Data records below:
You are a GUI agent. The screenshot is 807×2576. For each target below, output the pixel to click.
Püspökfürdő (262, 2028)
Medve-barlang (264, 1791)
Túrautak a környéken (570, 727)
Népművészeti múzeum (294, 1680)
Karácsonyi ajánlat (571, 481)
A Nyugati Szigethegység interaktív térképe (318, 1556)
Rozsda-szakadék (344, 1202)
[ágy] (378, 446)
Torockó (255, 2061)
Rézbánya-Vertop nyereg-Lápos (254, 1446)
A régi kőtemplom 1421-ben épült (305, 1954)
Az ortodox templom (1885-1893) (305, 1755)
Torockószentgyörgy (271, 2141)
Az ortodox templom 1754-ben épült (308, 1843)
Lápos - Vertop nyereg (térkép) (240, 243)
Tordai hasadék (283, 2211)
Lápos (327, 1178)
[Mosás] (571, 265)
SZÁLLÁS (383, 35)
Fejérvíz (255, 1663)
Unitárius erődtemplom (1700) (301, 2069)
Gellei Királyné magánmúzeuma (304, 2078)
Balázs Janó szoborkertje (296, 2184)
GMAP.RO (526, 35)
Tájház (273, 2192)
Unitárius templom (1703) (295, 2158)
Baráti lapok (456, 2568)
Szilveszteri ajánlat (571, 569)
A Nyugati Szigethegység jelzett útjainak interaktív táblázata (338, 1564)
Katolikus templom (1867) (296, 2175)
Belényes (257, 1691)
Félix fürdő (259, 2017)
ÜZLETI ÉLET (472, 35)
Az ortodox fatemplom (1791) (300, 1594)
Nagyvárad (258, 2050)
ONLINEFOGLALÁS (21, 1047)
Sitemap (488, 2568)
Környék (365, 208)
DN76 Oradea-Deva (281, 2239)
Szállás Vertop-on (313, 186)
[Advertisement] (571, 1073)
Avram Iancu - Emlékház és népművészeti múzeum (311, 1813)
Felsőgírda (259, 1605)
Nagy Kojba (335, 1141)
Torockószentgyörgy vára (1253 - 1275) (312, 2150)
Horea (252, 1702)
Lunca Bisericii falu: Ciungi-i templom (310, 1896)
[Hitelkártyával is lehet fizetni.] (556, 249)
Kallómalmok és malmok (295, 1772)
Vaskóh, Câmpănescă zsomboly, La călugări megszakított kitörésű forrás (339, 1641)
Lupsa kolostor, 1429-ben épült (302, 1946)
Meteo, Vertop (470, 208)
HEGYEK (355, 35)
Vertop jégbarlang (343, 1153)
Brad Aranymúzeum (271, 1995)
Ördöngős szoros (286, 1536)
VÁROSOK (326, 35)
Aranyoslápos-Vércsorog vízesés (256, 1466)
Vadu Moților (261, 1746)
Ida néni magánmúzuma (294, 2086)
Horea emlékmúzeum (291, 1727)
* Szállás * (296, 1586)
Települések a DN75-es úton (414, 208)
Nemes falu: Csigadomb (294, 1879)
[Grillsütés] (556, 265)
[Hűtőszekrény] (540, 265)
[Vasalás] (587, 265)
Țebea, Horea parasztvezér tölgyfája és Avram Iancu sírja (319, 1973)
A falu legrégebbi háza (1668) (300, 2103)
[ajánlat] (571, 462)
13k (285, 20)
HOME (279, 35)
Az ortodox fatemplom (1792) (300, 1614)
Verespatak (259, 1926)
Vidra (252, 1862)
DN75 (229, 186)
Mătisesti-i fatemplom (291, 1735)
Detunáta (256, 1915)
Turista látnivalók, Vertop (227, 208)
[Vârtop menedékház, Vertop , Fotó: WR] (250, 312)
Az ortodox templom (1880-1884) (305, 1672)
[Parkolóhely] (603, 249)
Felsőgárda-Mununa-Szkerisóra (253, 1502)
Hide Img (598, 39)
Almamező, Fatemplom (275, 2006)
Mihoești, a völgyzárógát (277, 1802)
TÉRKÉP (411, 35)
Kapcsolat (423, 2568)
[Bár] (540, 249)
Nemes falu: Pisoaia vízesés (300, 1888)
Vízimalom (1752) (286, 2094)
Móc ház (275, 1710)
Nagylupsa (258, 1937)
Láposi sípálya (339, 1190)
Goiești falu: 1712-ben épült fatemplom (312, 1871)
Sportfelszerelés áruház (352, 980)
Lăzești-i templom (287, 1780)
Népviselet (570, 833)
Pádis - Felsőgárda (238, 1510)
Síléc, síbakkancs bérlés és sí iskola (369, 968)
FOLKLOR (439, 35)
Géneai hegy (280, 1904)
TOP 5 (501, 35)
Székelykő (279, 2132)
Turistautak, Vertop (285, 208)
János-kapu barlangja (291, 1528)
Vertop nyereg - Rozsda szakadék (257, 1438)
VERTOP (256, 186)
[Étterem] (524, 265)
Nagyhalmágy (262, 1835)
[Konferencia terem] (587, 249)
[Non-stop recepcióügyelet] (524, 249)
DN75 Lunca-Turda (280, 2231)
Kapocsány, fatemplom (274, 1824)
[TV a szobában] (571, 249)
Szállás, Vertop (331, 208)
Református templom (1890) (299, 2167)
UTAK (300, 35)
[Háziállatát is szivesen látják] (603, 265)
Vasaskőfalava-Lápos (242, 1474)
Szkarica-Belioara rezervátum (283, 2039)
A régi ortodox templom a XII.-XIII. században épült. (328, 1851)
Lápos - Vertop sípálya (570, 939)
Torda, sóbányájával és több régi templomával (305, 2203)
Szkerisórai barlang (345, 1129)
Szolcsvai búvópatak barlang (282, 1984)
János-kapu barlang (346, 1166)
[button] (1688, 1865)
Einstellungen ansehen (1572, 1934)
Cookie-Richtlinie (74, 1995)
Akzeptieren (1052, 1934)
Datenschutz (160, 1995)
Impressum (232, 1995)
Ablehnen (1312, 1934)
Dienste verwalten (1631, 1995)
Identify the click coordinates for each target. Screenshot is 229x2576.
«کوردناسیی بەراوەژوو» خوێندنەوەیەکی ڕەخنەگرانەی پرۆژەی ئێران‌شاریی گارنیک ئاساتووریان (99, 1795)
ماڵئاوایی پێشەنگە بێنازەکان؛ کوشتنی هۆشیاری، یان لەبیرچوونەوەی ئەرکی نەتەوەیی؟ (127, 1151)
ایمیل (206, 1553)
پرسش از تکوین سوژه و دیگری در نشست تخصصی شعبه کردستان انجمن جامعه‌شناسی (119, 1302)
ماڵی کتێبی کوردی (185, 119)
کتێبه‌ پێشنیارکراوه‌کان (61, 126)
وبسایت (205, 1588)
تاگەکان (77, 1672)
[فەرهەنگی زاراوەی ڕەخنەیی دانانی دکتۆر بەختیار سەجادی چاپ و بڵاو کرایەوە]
End of Data records.
> _What the exercise asks_: Print the whole listing once more, exactly as it stands.

> _Finished exercise_:
You are a GUI agent. The screenshot is 807×2576. For each target below, output the pixel to click.
Püspökfürdő (262, 2028)
Medve-barlang (264, 1791)
Túrautak a környéken (570, 727)
Népművészeti múzeum (294, 1680)
Karácsonyi ajánlat (571, 481)
A Nyugati Szigethegység interaktív térképe (318, 1556)
Rozsda-szakadék (344, 1202)
[ágy] (378, 446)
Torockó (255, 2061)
Rézbánya-Vertop nyereg-Lápos (254, 1446)
A régi kőtemplom 1421-ben épült (305, 1954)
Az ortodox templom (1885-1893) (305, 1755)
Torockószentgyörgy (271, 2141)
Az ortodox templom 1754-ben épült (308, 1843)
Lápos - Vertop nyereg (térkép) (240, 243)
Tordai hasadék (283, 2211)
Lápos (327, 1178)
[Mosás] (571, 265)
SZÁLLÁS (383, 35)
Fejérvíz (255, 1663)
Unitárius erődtemplom (1700) (301, 2069)
Gellei Királyné magánmúzeuma (304, 2078)
Balázs Janó szoborkertje (296, 2184)
GMAP.RO (526, 35)
Tájház (273, 2192)
Unitárius templom (1703) (295, 2158)
Baráti lapok (456, 2568)
Szilveszteri ajánlat (571, 569)
A Nyugati Szigethegység jelzett útjainak interaktív táblázata (338, 1564)
Katolikus templom (1867) (296, 2175)
Belényes (257, 1691)
Félix fürdő (259, 2017)
ÜZLETI ÉLET (472, 35)
Az ortodox fatemplom (1791) (300, 1594)
Nagyvárad (258, 2050)
ONLINEFOGLALÁS (21, 1047)
Sitemap (488, 2568)
Környék (365, 208)
DN76 Oradea-Deva (281, 2239)
Szállás Vertop-on (313, 186)
[Advertisement] (571, 1073)
Avram Iancu - Emlékház és népművészeti múzeum (311, 1813)
Felsőgírda (259, 1605)
Nagy Kojba (335, 1141)
Torockószentgyörgy vára (1253 - 1275) (312, 2150)
Horea (252, 1702)
Lunca Bisericii falu: Ciungi-i templom (310, 1896)
[Hitelkártyával is lehet fizetni.] (556, 249)
Kallómalmok és malmok (295, 1772)
Vaskóh, Câmpănescă zsomboly, La călugări megszakított kitörésű forrás (339, 1641)
Lupsa kolostor, 1429-ben épült (302, 1946)
Meteo, Vertop (470, 208)
HEGYEK (355, 35)
Vertop jégbarlang (343, 1153)
Brad Aranymúzeum (271, 1995)
Ördöngős szoros (286, 1536)
VÁROSOK (326, 35)
Aranyoslápos-Vércsorog vízesés (256, 1466)
Vadu Moților (261, 1746)
Ida néni magánmúzuma (294, 2086)
Horea emlékmúzeum (291, 1727)
* Szállás * (296, 1586)
Települések a DN75-es úton (414, 208)
Nemes falu: Csigadomb (294, 1879)
[Grillsütés] (556, 265)
[Hűtőszekrény] (540, 265)
[Vasalás] (587, 265)
Țebea, Horea parasztvezér tölgyfája és Avram Iancu sírja (319, 1973)
A falu legrégebbi háza (1668) (300, 2103)
[ajánlat] (571, 462)
13k (285, 20)
HOME (279, 35)
Az ortodox fatemplom (1792) (300, 1614)
Verespatak (259, 1926)
Vidra (252, 1862)
DN75 (229, 186)
Mătisesti-i fatemplom (291, 1735)
Detunáta (256, 1915)
Turista látnivalók, Vertop (227, 208)
[Vârtop menedékház, Vertop , Fotó: WR] (250, 312)
Az ortodox templom (1880-1884) (305, 1672)
[Parkolóhely] (603, 249)
Felsőgárda-Mununa-Szkerisóra (253, 1502)
Hide Img (598, 39)
Almamező, Fatemplom (275, 2006)
Mihoești, a völgyzárógát (277, 1802)
TÉRKÉP (411, 35)
Kapcsolat (423, 2568)
[Bár] (540, 249)
Nemes falu: Pisoaia vízesés (300, 1888)
Vízimalom (1752) (286, 2094)
Móc ház (275, 1710)
Nagylupsa (258, 1937)
Láposi sípálya (339, 1190)
Goiești falu: 1712-ben épült fatemplom (312, 1871)
Sportfelszerelés áruház (352, 980)
Lăzești-i templom (287, 1780)
Népviselet (570, 833)
Pádis - Felsőgárda (238, 1510)
Síléc, síbakkancs bérlés és sí iskola (369, 968)
FOLKLOR (439, 35)
Géneai hegy (280, 1904)
TOP 5 (501, 35)
Székelykő (279, 2132)
Turistautak, Vertop (285, 208)
János-kapu barlangja (291, 1528)
Vertop nyereg - Rozsda szakadék (257, 1438)
VERTOP (256, 186)
[Étterem] (524, 265)
Nagyhalmágy (262, 1835)
[Konferencia terem] (587, 249)
[Non-stop recepcióügyelet] (524, 249)
DN75 Lunca-Turda (280, 2231)
Kapocsány, fatemplom (274, 1824)
[TV a szobában] (571, 249)
Szállás, Vertop (331, 208)
Református templom (1890) (299, 2167)
UTAK (300, 35)
[Háziállatát is szivesen látják] (603, 265)
Vasaskőfalava-Lápos (242, 1474)
Szkarica-Belioara rezervátum (283, 2039)
A régi ortodox templom a XII.-XIII. században épült. (328, 1851)
Lápos - Vertop sípálya (570, 939)
Torda, sóbányájával és több régi templomával (305, 2203)
Szkerisórai barlang (345, 1129)
Szolcsvai búvópatak barlang (282, 1984)
János-kapu barlang (346, 1166)
[button] (1688, 1865)
Einstellungen ansehen (1572, 1934)
Cookie-Richtlinie (74, 1995)
Akzeptieren (1052, 1934)
Datenschutz (160, 1995)
Impressum (232, 1995)
Ablehnen (1312, 1934)
Dienste verwalten (1631, 1995)
Identify the click coordinates for each target. Screenshot is 229x2576.
«کوردناسیی بەراوەژوو» خوێندنەوەیەکی ڕەخنەگرانەی پرۆژەی ئێران‌شاریی گارنیک ئاساتووریان (99, 1795)
ماڵئاوایی پێشەنگە بێنازەکان؛ کوشتنی هۆشیاری، یان لەبیرچوونەوەی ئەرکی نەتەوەیی؟ (127, 1151)
ایمیل (206, 1553)
پرسش از تکوین سوژه و دیگری در نشست تخصصی شعبه کردستان انجمن جامعه‌شناسی (119, 1302)
ماڵی کتێبی کوردی (185, 119)
کتێبه‌ پێشنیارکراوه‌کان (61, 126)
وبسایت (205, 1588)
تاگەکان (77, 1672)
[فەرهەنگی زاراوەی ڕەخنەیی دانانی دکتۆر بەختیار سەجادی چاپ و بڵاو کرایەوە]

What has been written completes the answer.